TCR for Agentic Loops: Guiding LLM Agents

The TCR post on this blog showed how test && commit || revert forces human developers to take smaller steps by making the machine enforce discipline. But what happens when the "developer" is an autonomous LLM agent running a coding loop? It turns out TCR isn't just compatible with agentic coding — it might be more natural for agents than for humans.
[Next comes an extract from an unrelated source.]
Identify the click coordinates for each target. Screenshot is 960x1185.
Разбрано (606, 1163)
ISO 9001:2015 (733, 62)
This post explores how to wire TCR's feedback loop into an agentic system to keep AI-driven implementation safe, incremental, and auditable.

Recap: What TCR Does

TCR is the command test && commit || revert. After every small change, you run it. Tests pass? Your code is committed. Tests fail? Your changes are silently deleted. No exceptions.
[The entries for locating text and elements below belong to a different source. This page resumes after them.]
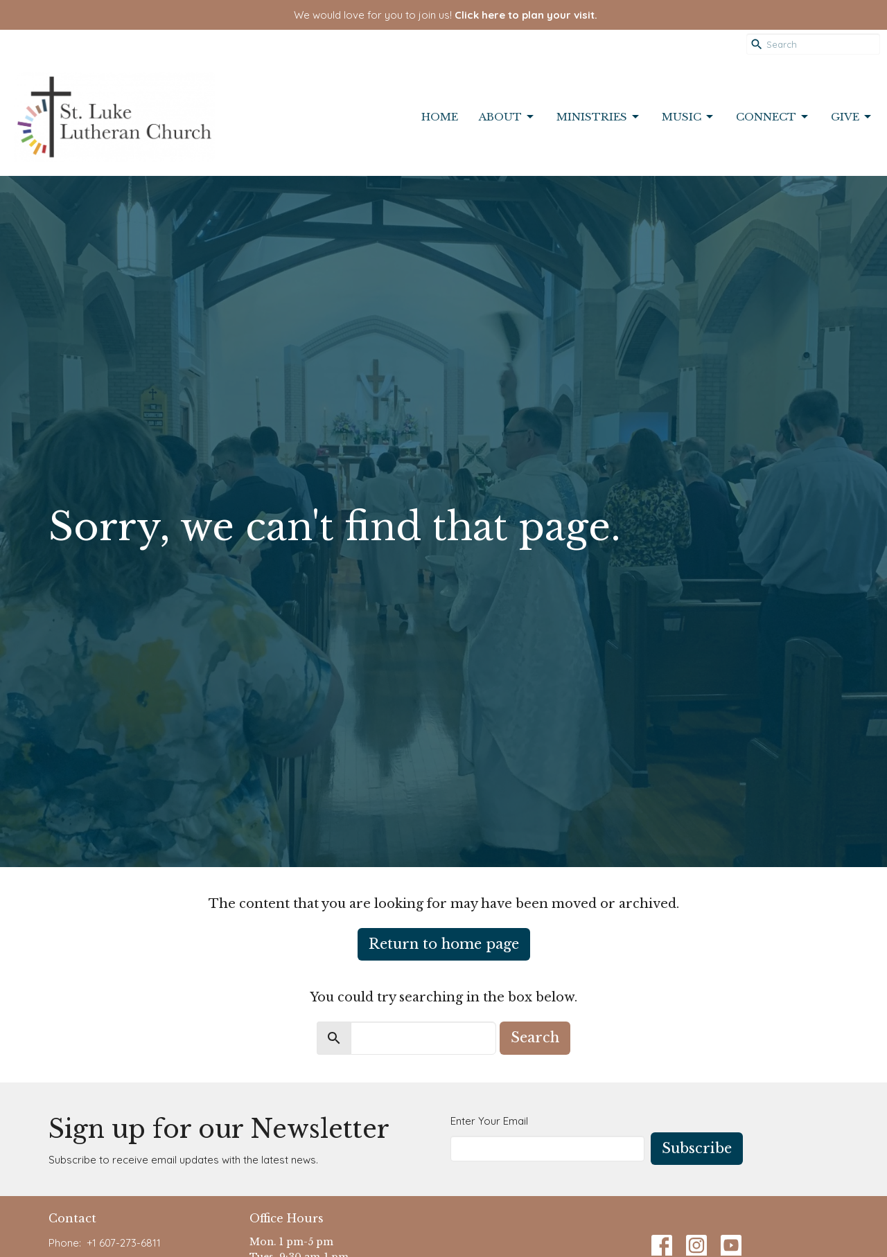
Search (535, 1037)
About (507, 117)
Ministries (598, 117)
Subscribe (697, 1148)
dotnet test && git add -A && git commit -m "TCR" || git restore .

For humans, the hard part is psychological — losing code stings, and CTRL+Z is always tempting. The discipline has to be maintained consciously.

For an LLM agent, there is no psychological resistance. It doesn't feel sunk cost. It doesn't cling to code it spent "effort" writing. If you wire TCR directly into the agent's execution loop, the revert isn't a rule to follow — it's just what the environment does.

Why Agentic Coding Needs Guardrails

LLM coding agents are powerful, but they have predictable failure modes. They hallucinate APIs that don't exist. They over-build — solving three adjacent problems when you asked for one. They can spin in loops, making changes without clear progress signals.

The deeper problem is what you might call "vibe coding": the agent accumulates a large context of partial changes, none of which have been verified, while the human waits and hopes the end state is coherent. By the time tests run (if they run at all), the agent has wandered far from where any individual step can be assessed.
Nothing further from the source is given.